[Work instructions]
Across all the entries below, count each line that holds "Sermons" and report the figure only.

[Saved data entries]

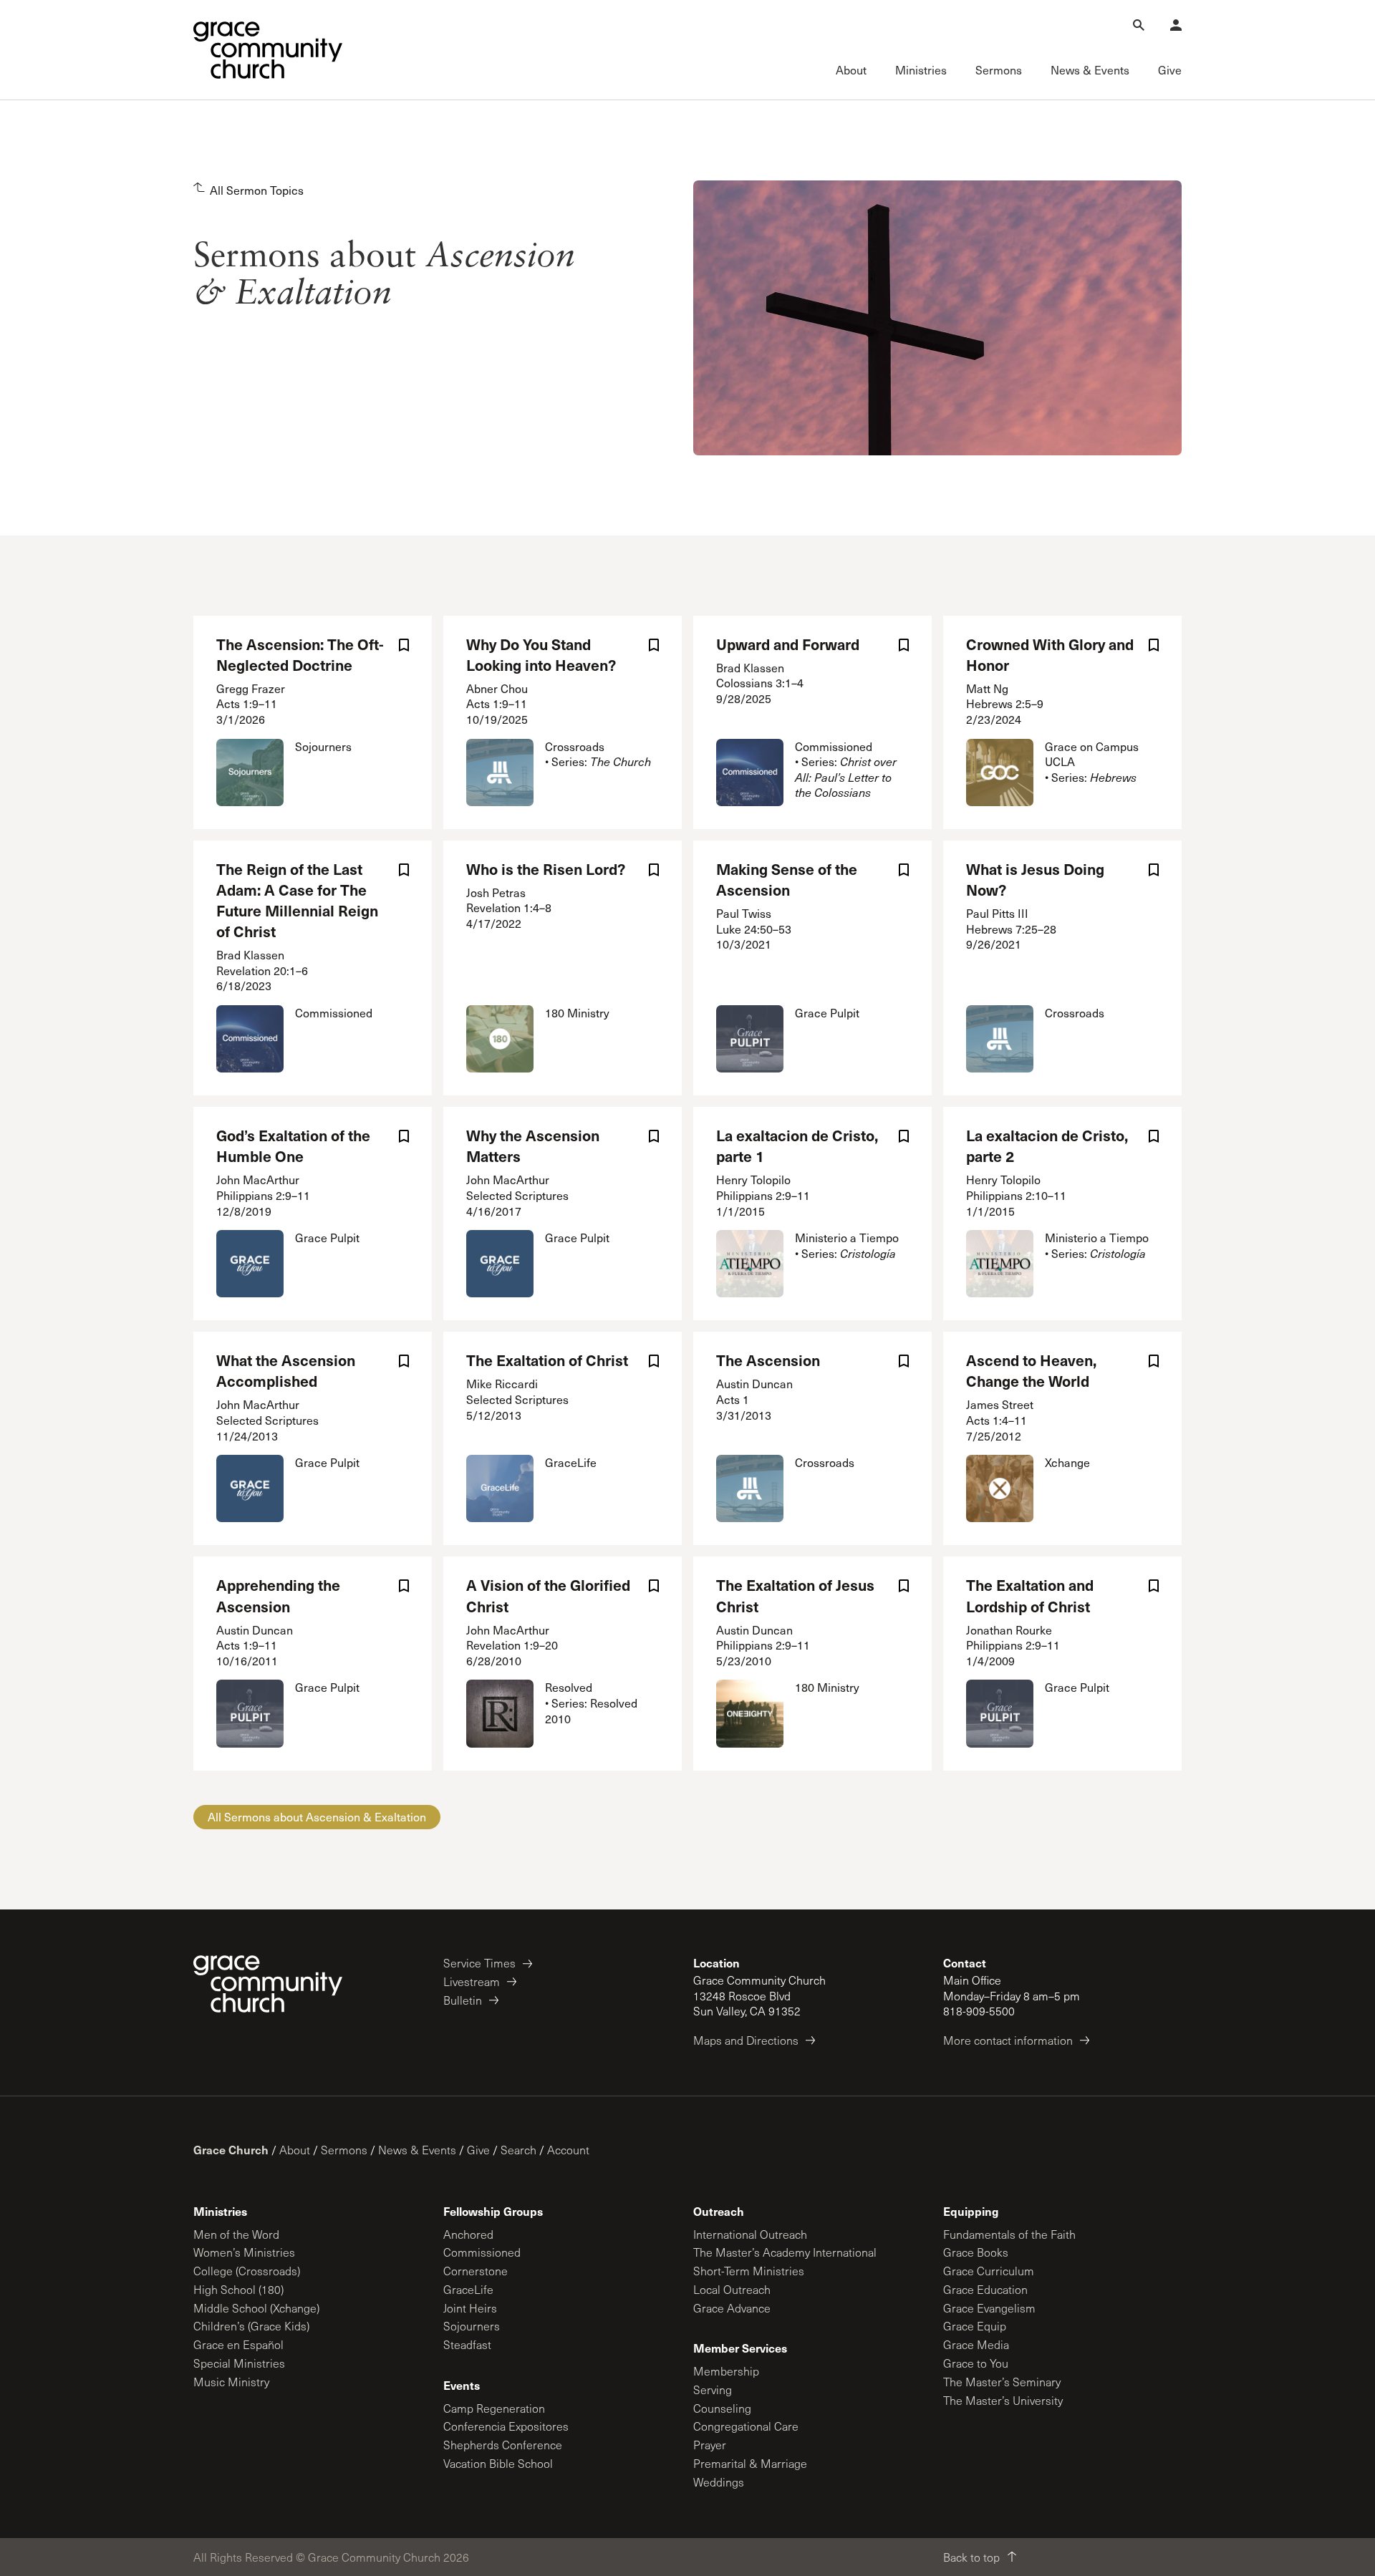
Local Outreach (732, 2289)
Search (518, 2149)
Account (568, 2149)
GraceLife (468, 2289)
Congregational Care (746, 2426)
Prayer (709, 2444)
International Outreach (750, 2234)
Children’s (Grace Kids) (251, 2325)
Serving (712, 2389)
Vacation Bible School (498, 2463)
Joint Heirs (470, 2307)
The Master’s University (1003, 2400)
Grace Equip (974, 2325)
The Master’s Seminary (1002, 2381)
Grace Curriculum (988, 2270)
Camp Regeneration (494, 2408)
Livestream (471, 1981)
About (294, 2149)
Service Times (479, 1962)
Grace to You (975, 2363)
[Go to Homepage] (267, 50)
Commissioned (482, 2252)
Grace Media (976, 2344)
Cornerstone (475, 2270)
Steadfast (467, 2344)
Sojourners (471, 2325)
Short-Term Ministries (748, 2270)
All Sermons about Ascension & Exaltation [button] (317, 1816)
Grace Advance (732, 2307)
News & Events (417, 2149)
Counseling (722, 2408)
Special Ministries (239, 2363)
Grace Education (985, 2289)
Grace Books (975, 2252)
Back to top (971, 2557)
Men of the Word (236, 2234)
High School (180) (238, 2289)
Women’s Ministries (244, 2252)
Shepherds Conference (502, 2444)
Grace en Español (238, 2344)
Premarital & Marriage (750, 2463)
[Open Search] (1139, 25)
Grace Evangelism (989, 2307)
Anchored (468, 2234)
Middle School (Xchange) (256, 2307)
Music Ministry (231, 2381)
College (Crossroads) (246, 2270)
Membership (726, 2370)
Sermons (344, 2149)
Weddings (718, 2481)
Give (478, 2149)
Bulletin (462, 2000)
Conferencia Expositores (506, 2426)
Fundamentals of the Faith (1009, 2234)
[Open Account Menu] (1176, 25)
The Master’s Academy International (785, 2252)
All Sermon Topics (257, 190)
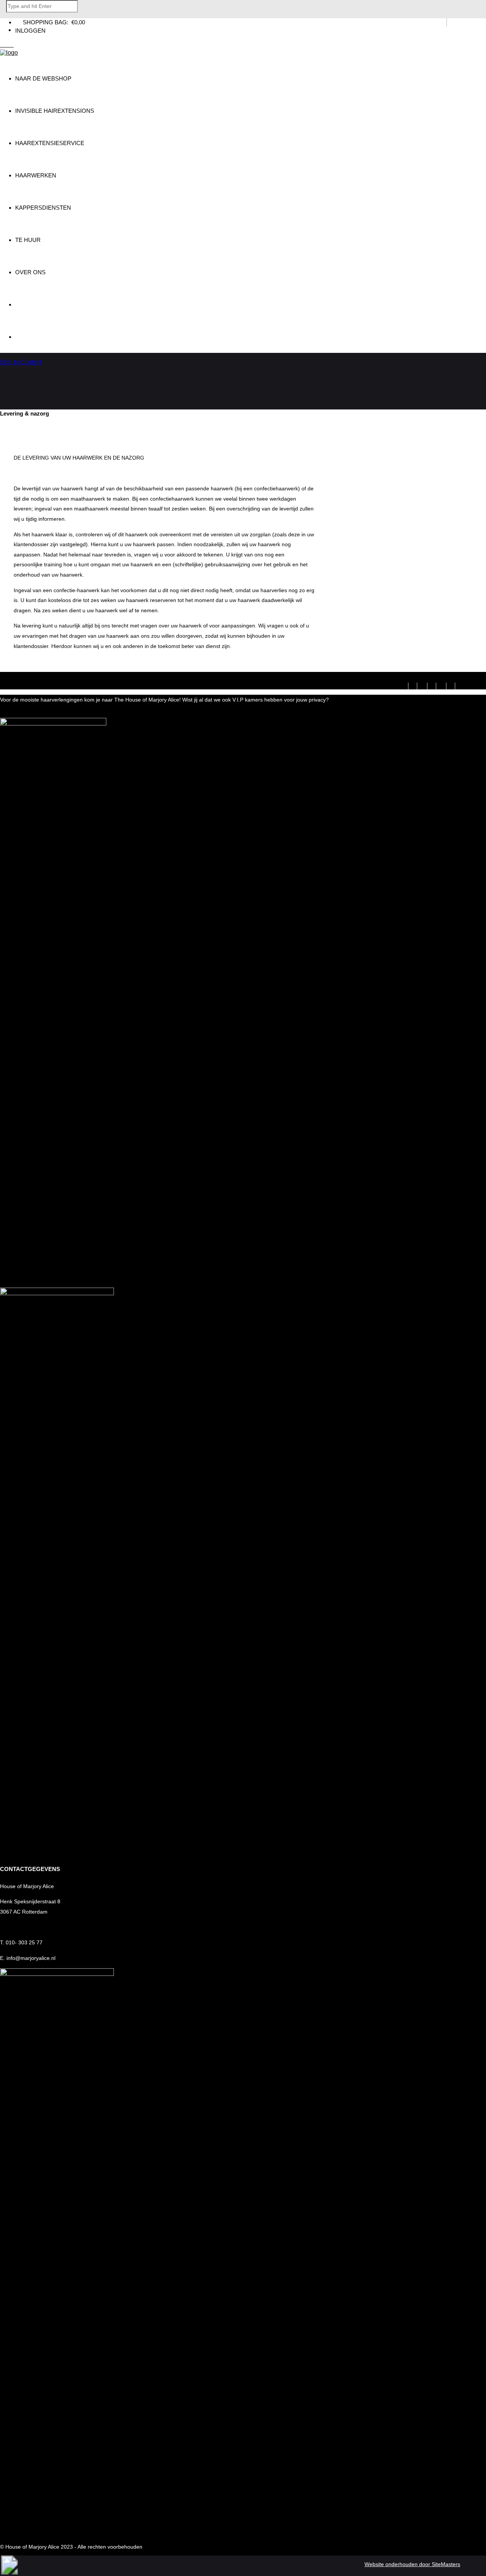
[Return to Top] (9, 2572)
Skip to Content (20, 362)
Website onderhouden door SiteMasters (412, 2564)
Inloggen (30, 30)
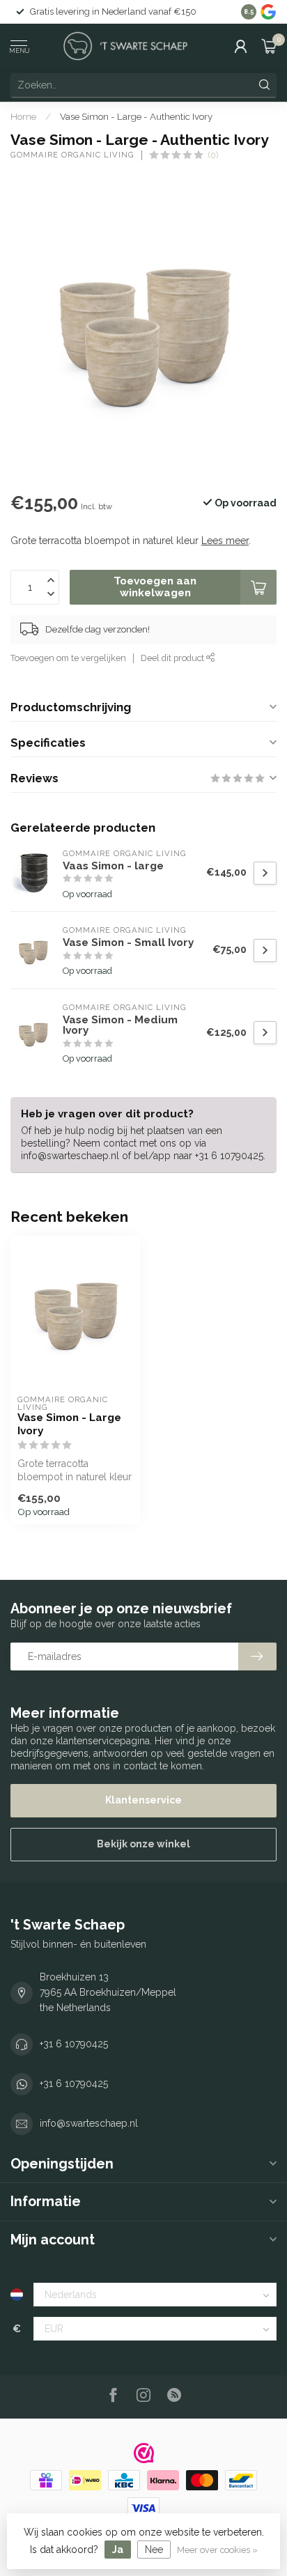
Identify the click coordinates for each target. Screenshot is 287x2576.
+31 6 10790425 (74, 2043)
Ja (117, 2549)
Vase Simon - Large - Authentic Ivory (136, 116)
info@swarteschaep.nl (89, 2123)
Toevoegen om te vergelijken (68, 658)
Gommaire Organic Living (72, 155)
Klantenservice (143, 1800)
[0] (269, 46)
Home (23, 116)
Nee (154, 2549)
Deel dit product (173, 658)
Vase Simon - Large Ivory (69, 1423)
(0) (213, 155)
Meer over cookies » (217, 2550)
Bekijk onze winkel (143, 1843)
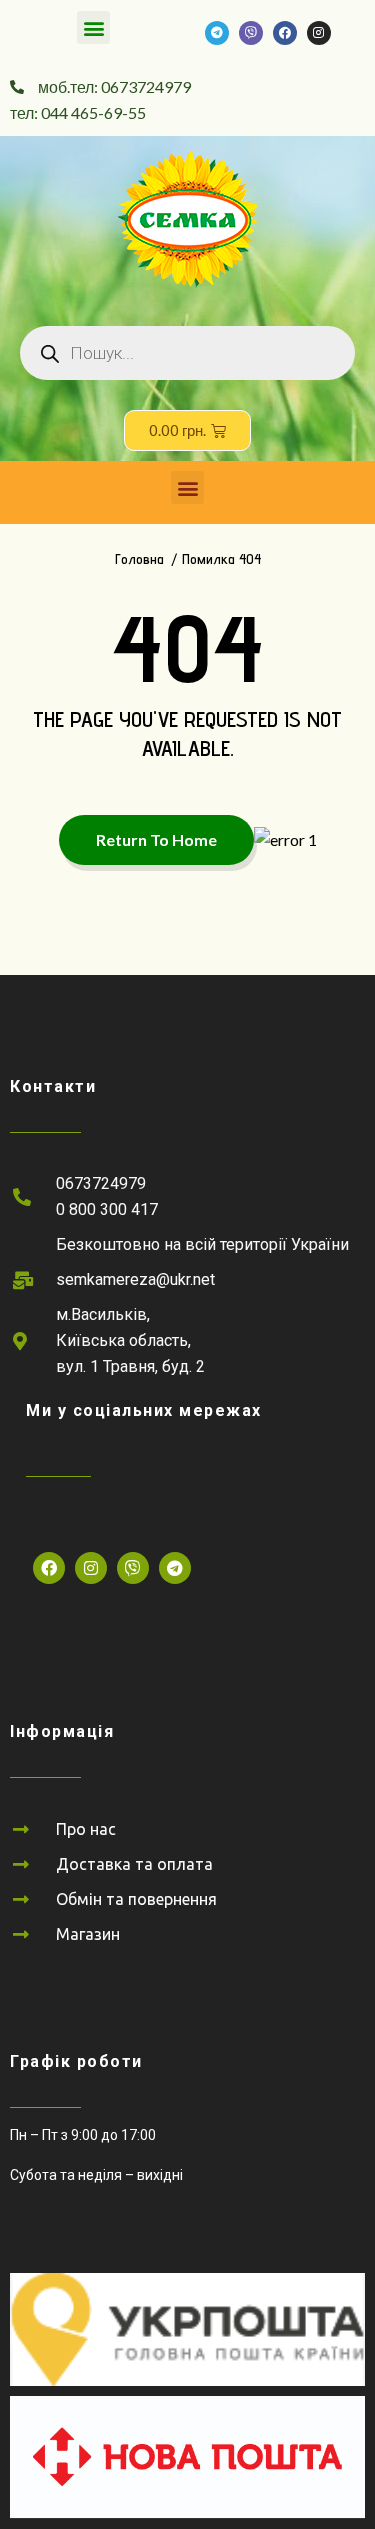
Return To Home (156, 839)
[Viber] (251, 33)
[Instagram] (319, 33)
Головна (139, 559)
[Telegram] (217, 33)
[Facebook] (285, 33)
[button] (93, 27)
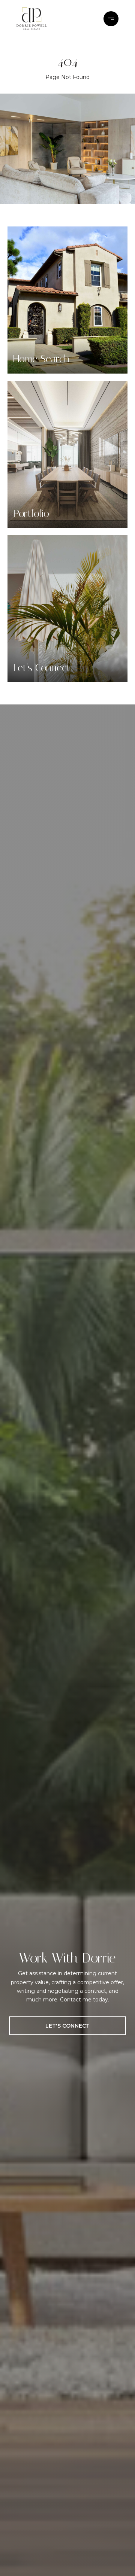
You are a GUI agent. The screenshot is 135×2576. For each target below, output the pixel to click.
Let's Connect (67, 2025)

[Exercise output]
2